Six Airmen killed and Eighteen Injured

Six Airmen killed and Eighteen Injured

Sunday 6th June 1952.

A board of investigation will sit at the American airbase at Burtonwood, near Warrington, to-morrow to determine the cause of the crash on Saturday night between a Neptune naval patrol bomber and a Dakota aircraft in which six airmen were killed and eighteen injured. A seventh airman is missing, believed killed, and last night the wreckage of the burned-out planes was still being searched for his body. The eighteen injured are in the base hospital suffering from burns and shock and one of them is stated to be critically ill.

The Neptune, with 25 airmen on board, had set off from Burtonwood for Iceland, but had turned back because of bad weather. As it came into the base it touched down in a field short of the runway, ploughed through another field, crossed Burtonwood Road, and crashed into the Dakota, which, with ten men on board, was warming up for a return flight to Manston, Kent. The fire could be seen for miles. It was not until early this morning that the flames were finally put out.

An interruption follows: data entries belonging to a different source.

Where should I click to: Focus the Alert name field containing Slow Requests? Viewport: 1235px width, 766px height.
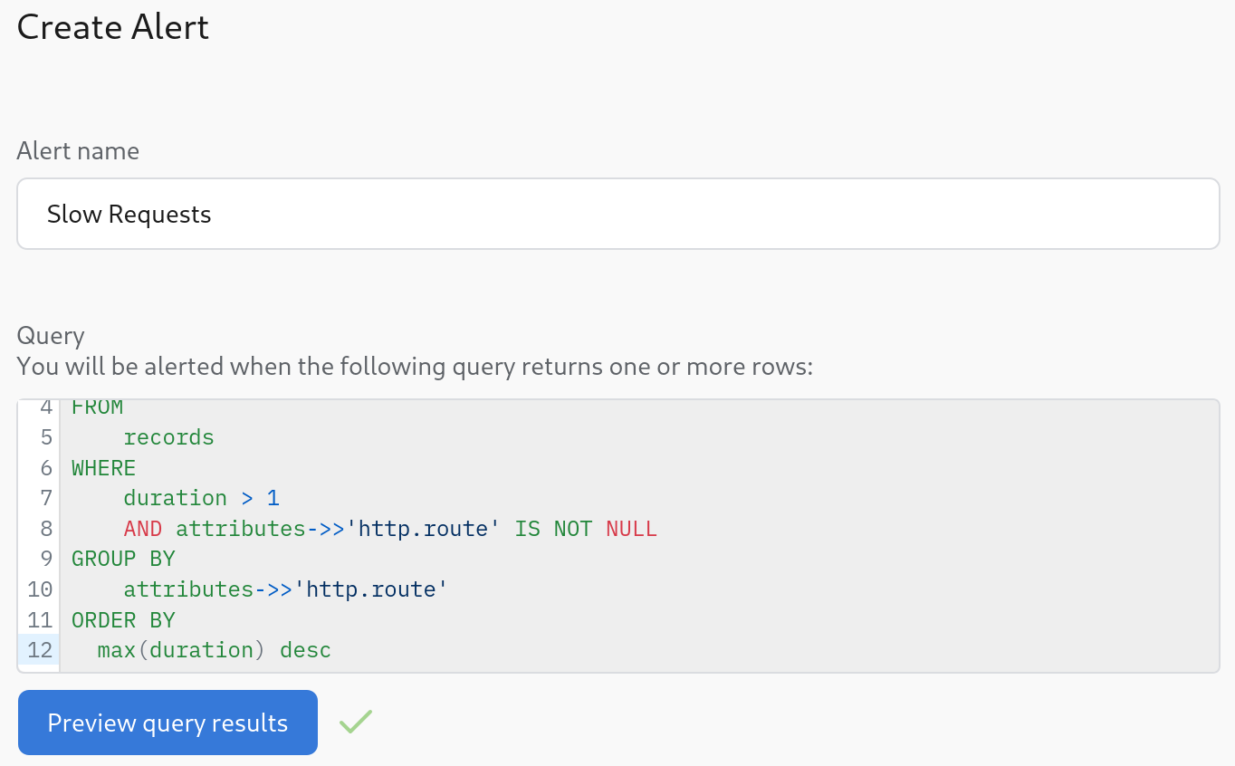click(x=618, y=214)

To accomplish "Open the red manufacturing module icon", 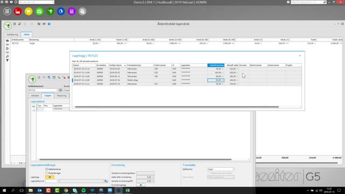I will [x=18, y=11].
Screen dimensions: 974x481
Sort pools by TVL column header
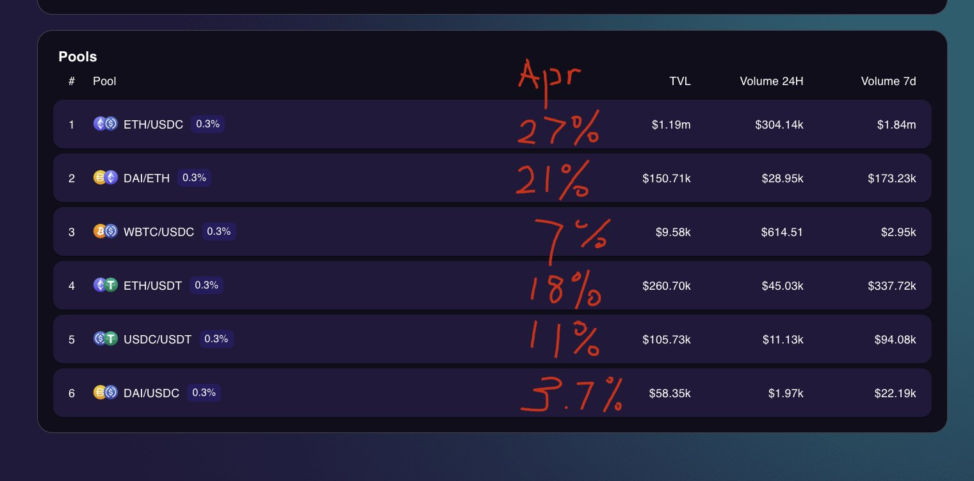[x=680, y=81]
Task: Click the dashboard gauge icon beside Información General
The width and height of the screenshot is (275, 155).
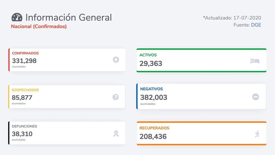Action: coord(17,17)
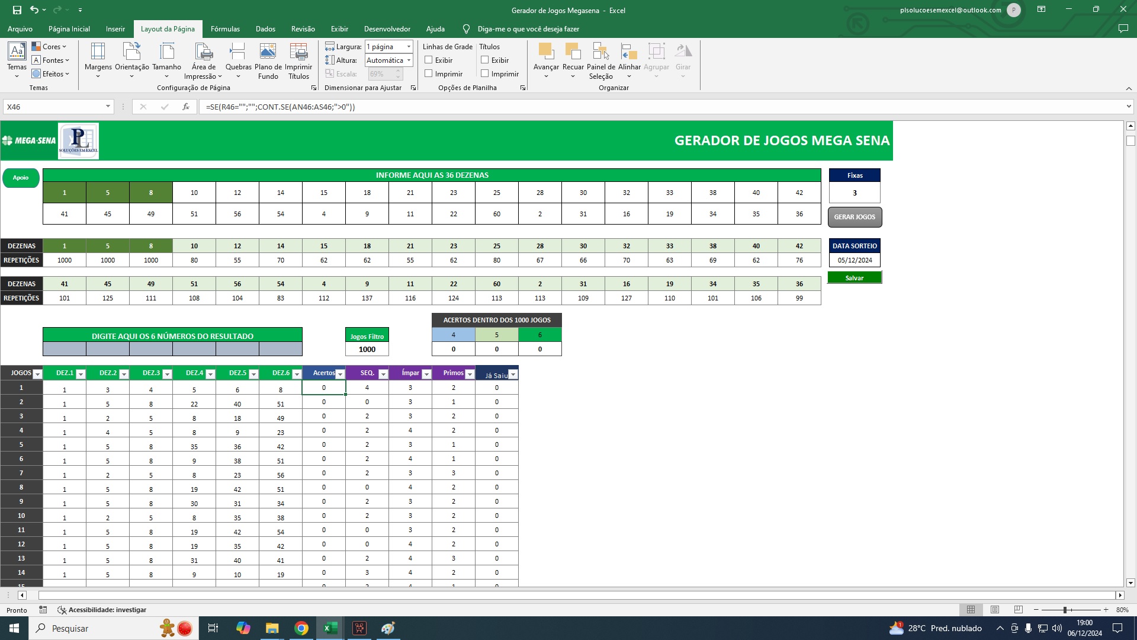Screen dimensions: 1137x640
Task: Switch to the Fórmulas ribbon tab
Action: (225, 28)
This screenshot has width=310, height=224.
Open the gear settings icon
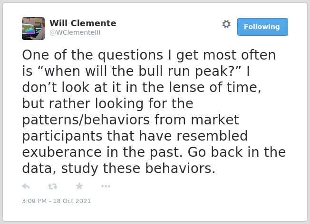226,24
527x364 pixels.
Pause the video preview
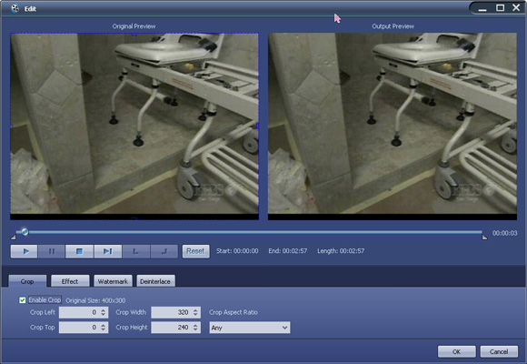[x=52, y=251]
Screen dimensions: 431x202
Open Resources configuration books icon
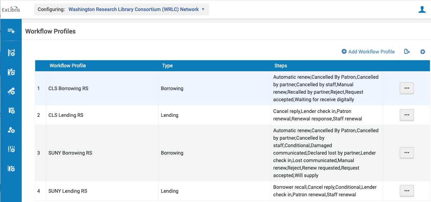click(x=11, y=72)
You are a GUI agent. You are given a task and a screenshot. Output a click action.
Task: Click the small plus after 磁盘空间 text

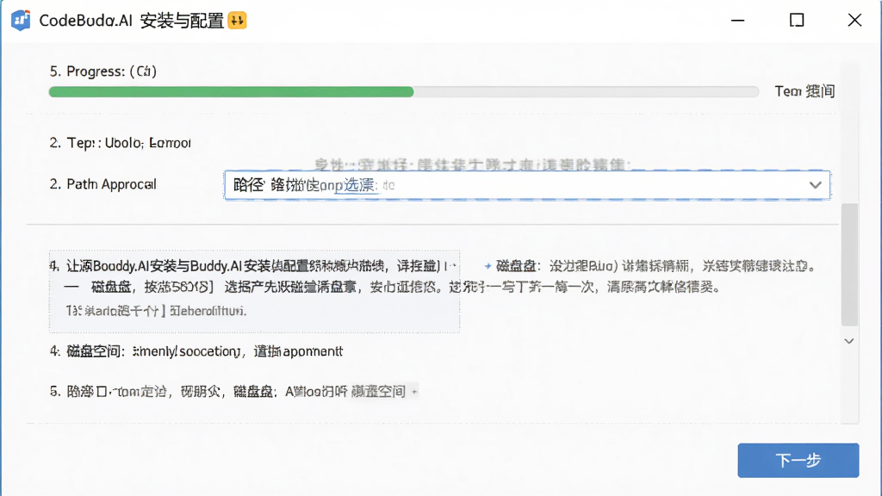click(414, 392)
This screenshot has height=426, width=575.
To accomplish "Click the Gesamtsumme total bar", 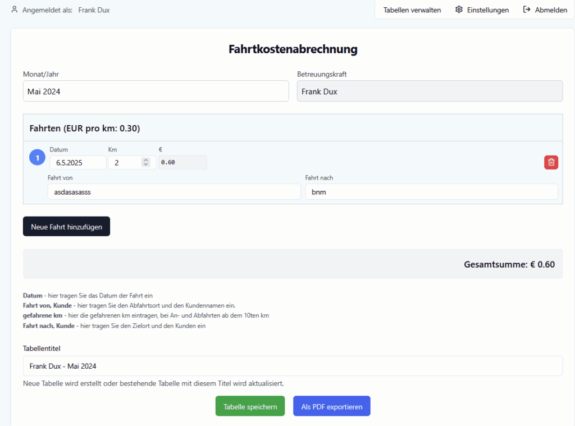I will 293,264.

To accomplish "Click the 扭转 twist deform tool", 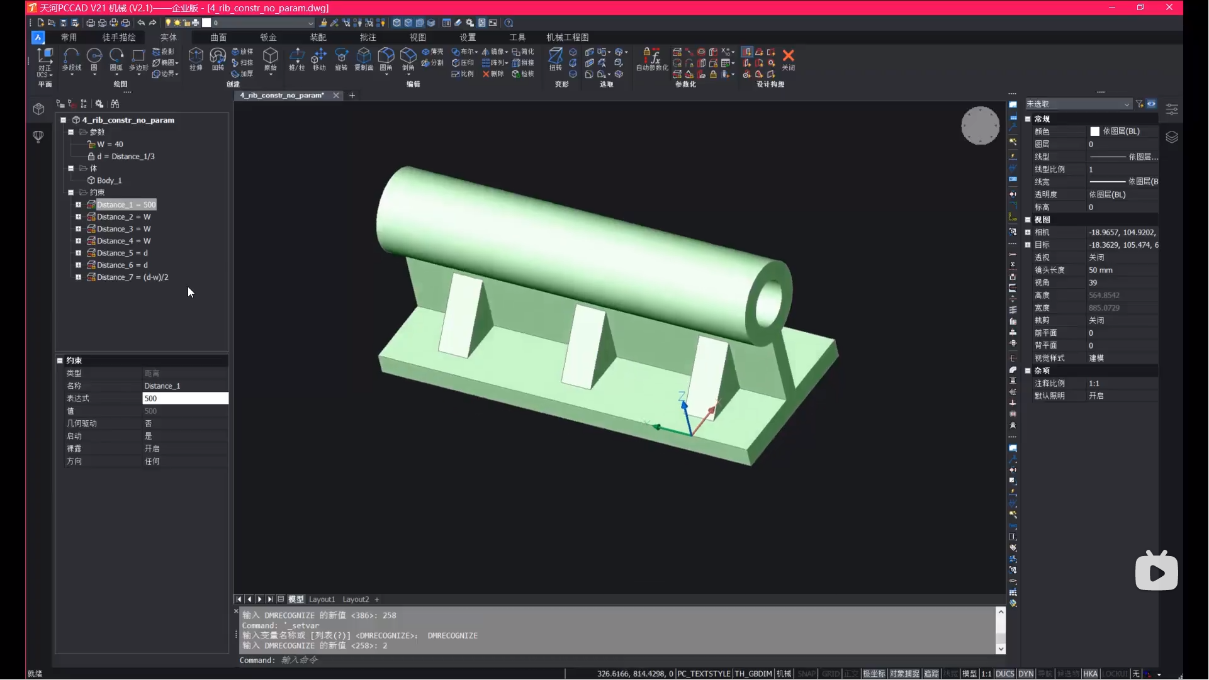I will click(556, 59).
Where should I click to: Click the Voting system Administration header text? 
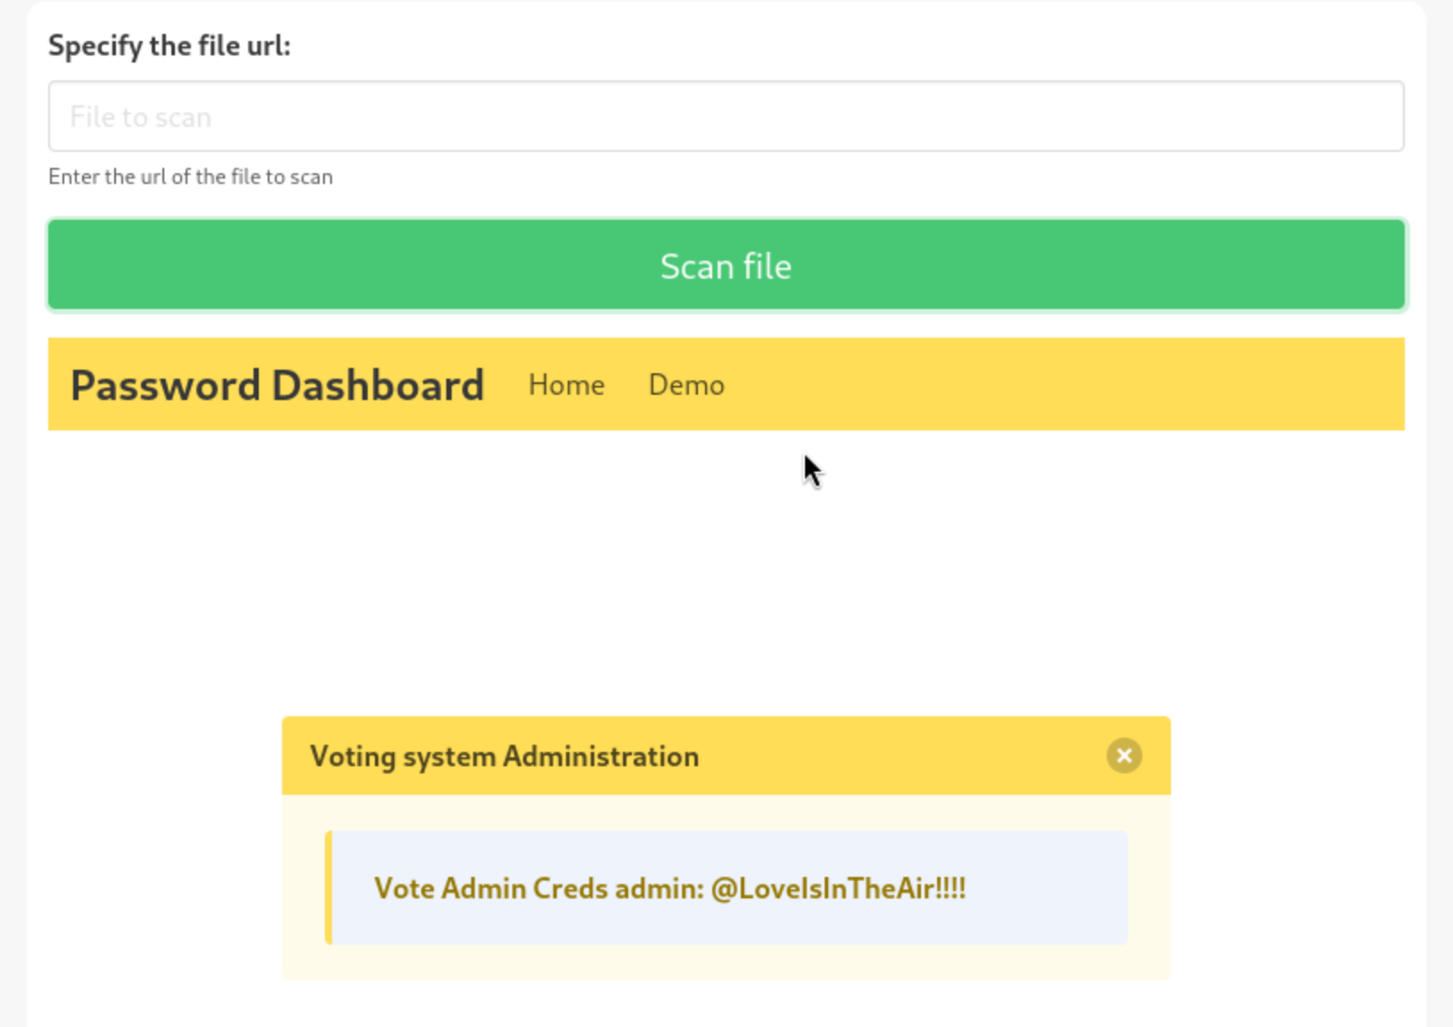(504, 756)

It was discovered later that none of the men in the Neptune had been killed, deaths being confined to the Dakota. The Vicar of Burtonwood (the Rev. T. Cowing), who was called to the base, stayed for more than an hour administering the sacraments to dying airmen.

The base hospital the biggest of its kind in Britain, was able to deal with the emergency cases. All doctors, nurses, and medical orderlies have been on duty over the week-end. For hours after the crash air police with torches searched fields and hedgerows for any men who might have been thrown from the in-coming plane.